Task material:
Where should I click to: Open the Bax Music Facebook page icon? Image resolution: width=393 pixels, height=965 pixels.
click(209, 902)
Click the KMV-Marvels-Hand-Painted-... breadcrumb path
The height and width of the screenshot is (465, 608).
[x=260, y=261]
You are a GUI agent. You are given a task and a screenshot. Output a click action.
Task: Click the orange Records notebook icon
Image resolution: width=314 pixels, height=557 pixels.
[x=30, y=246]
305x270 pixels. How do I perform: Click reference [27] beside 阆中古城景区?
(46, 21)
* * *
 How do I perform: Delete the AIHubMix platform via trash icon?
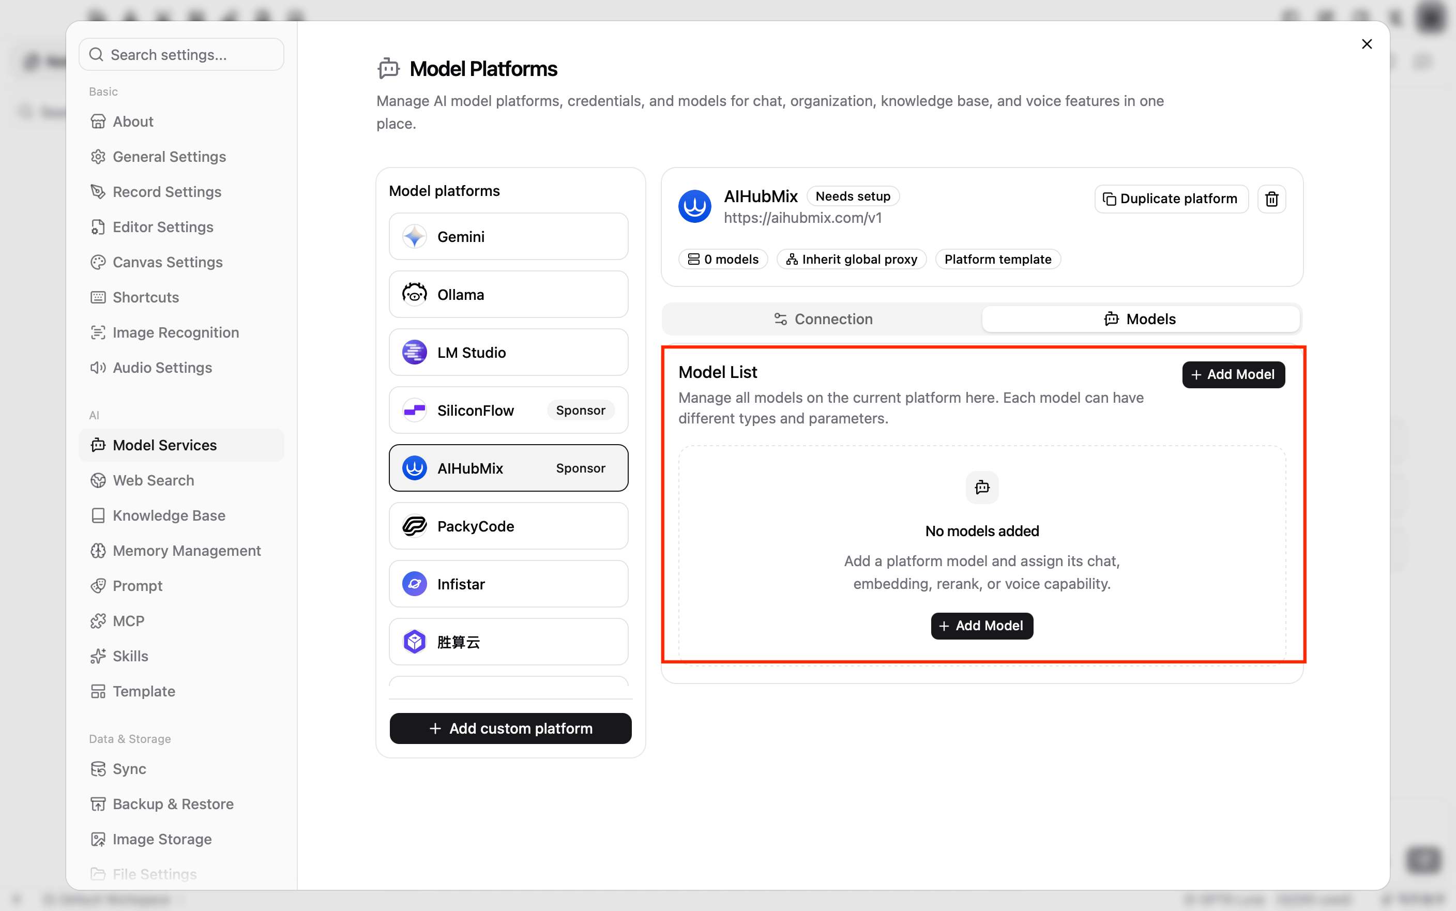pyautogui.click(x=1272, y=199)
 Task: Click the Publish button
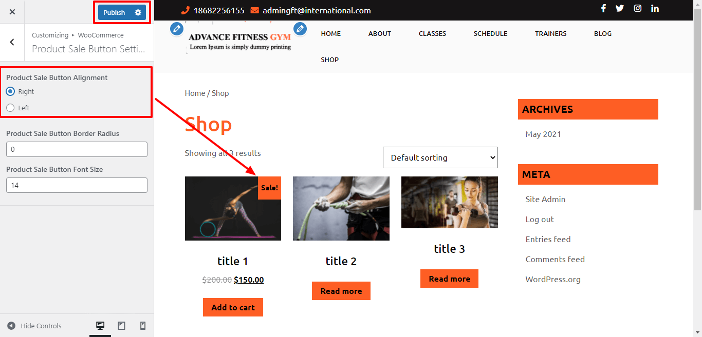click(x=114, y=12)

What is needed: Copy exactly the stretch of data above from the line with "Where should I" through the line with "You are a GUI", and omit all other lines.

Response to this task:
Where should I click to: Open the Bax Music Facebook page icon? Image resolution: width=393 pixels, height=965 pixels.
click(209, 902)
Click the KMV-Marvels-Hand-Painted-... breadcrumb path
The height and width of the screenshot is (465, 608).
[x=260, y=261]
You are a GUI agent. You are given a task and a screenshot. Output a click action.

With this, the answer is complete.